Regravando, por ordem alfabética, Dalto, Gang 90, Legião Urbana, Julinho da Adelaide (na verdade Chico Buarque, escondido
sob pseudônimo nos 70 para fugir
à censura), Lô Borges, Lobão, o
espanhol Ray Heredia, Ritchie,
Ronnie Von, Tim Maia e Wander
Wildner (ex-líder da banda gaúcha Replicantes) -além do próprio Ira! e de seu guitarrista, Edgard Scandurra, em fase solo-, a
banda opta por um circuito de artistas ou circunstâncias de inadequação às pressões e aos esquemas do mercado fonográfico.
"É um disco de autores não óbvios, como Ritchie, Dalto, Lô Borges, Lobão", define o vocalista
Nasi. Eles admitem uma marca
ética nas escolhas. Edgard: "Na
axé 99% é chato, no pagode também, até no rock 99% é chato. A
gente vai ficar de fora? Podemos
brigar com esses merdas, colocar
um pouco de dignidade nisso".
Tenta exemplificar: "Ritchie
tem uma história nebulosa que o
fez sumir do mapa após um sucesso gigantesco.

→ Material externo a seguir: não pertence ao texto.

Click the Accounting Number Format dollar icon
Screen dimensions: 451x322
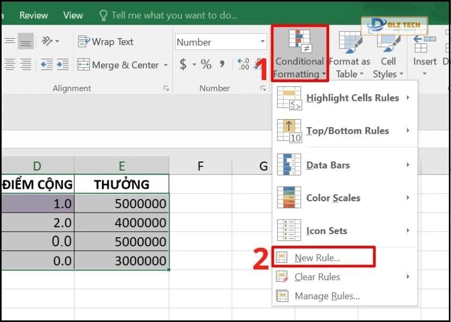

Algo de podre
aconteceu, queimou o filme dele.
Só o fato de ele dar um basta na
música e estar fazendo sites chocantes o deixa nesse caminho".
""Sentado à Beira do Caminho",
embora seja de Roberto e Erasmo
Carlos, é do Erasmo, do repertório dele", diz Nasi, justificando a
presença do "rei". Edgard se mete: "Sou fã dele, já pedi mil vezes
-embora nunca tenha falado
com ele- que volte a fazer rock".
Passando pelo crivo ético, dizem que houve, sim, vetos a autores -que eles não mencionam.
Entre os testados, que acabaram
sobrando na seleção das faixas,
enumeram Secos & Molhados,
Zélia Duncan, Guilherme Arantes, Wanderléa e até Lulu Santos.
Adequam os convidados, Fernanda Takai e Samuel Rosa, ao
perfil ético. "São legais, não rola
estrelismo. Se fossem estrelas não
participariam", diz Edgard.
Para voltar ao grande mercado
-os dois discos anteriores o Ira!
só pudera lançar por via marginal
às grandes gravadoras-, o grupo
pendeu entre duas gravadoras
"emergentes" situadas em São
Paulo, Abril e Trama.
Venceu a primeira -a mesma
que capitaneia a estratégia de relançar bandas dos 80 como Ultraje a Rigor e Capital Inicial-, porque, segundo a banda, a Trama
não dispunha de cronograma para colocá-los em estúdio e queria
um disco ao vivo, talvez acústico.
"Nos encontrávamos numa encruzilhada de execução limitada
da nossa música, e queimando os
clássicos do Ira! estaríamos de novo nesse mesmo roteiro", diz o
baterista André Jung.
Embora a Abril venha adotando
perfil comercial/popular, o projeto, após um desinteresse inicial e,
em seguida, o relativo sucesso de
Ultraje a Rigor e Capital Inicial,
foi aceito sem restrições. Com Ritchie e Roberto no cardápio, a gravadora optou pela pouco conhecida "Bebendo Vinho", de Wildner, como faixa de trabalho.
"A única interferência foi em
"Telefone", da Gang 90. Íamos fugir mais do original. João Augusto, o diretor artístico, falava que
estávamos mexendo muito com a
música de um cara que nem está
mais vivo. No fim, ficou a preferida de todo mundo", diz Edgard.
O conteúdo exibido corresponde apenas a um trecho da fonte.